Healthcare Socialism and Capitalism

Great systems have some state organization of services but also competition, choice and innovation.

Socialist ideology has no mechanism to match the creativity, innovation and progress of market forces flowing from consumer choice.  Free market capitalists have no room for ‘free care’ or helping those who cannot help themselves.
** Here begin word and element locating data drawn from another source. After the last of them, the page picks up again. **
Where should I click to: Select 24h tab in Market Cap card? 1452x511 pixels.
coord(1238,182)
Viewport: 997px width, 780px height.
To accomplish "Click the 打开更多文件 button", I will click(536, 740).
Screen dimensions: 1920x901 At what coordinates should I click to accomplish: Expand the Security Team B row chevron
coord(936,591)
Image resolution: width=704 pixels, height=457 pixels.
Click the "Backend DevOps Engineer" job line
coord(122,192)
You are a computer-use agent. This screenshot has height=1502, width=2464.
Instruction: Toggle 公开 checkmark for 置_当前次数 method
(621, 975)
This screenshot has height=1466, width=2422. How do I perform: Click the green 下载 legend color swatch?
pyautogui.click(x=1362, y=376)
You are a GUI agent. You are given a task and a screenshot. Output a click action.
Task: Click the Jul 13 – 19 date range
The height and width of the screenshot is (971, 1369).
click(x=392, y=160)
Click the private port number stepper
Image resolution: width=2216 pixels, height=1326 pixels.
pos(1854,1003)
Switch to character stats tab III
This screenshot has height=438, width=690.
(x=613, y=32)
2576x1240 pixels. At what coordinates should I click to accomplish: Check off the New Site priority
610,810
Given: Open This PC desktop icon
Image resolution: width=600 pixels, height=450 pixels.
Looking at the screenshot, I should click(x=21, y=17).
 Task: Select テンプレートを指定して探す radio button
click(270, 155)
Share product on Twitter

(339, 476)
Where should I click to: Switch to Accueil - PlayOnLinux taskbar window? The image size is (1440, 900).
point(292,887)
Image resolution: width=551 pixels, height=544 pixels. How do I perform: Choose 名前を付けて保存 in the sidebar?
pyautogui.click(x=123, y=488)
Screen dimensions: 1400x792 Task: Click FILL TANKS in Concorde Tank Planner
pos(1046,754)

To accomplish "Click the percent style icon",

It strains one’s imagination to come up with a free market system for heart transplantation or organ donation that didn’t beggar all sense of generally accepted ethical principles.  So too, it infuriates providers when bureaucrats who don’t know the difference between an IV and an IVP tell clinicians how to practice their profession, at patients’ expense.

Stalemate

Canadian Medicare is frozen by extremes.  Socialists resist any whiff of market thinking.  Free-market capitalists want to scrap Medicare and start over.  Stalemate leaves politicians spending more to buy votes without substantive change.  They prop up a mired system that rewards hospitals and providers for providing great service to governments, regulators and guidelines instead of patients.

What do you think? Do we just need more of the same – more spending, more control, tighter systems?  Do we need to start over with a completely free market approach?  Or do we need something in the middle, something that includes the best elements of socialism and capitalism?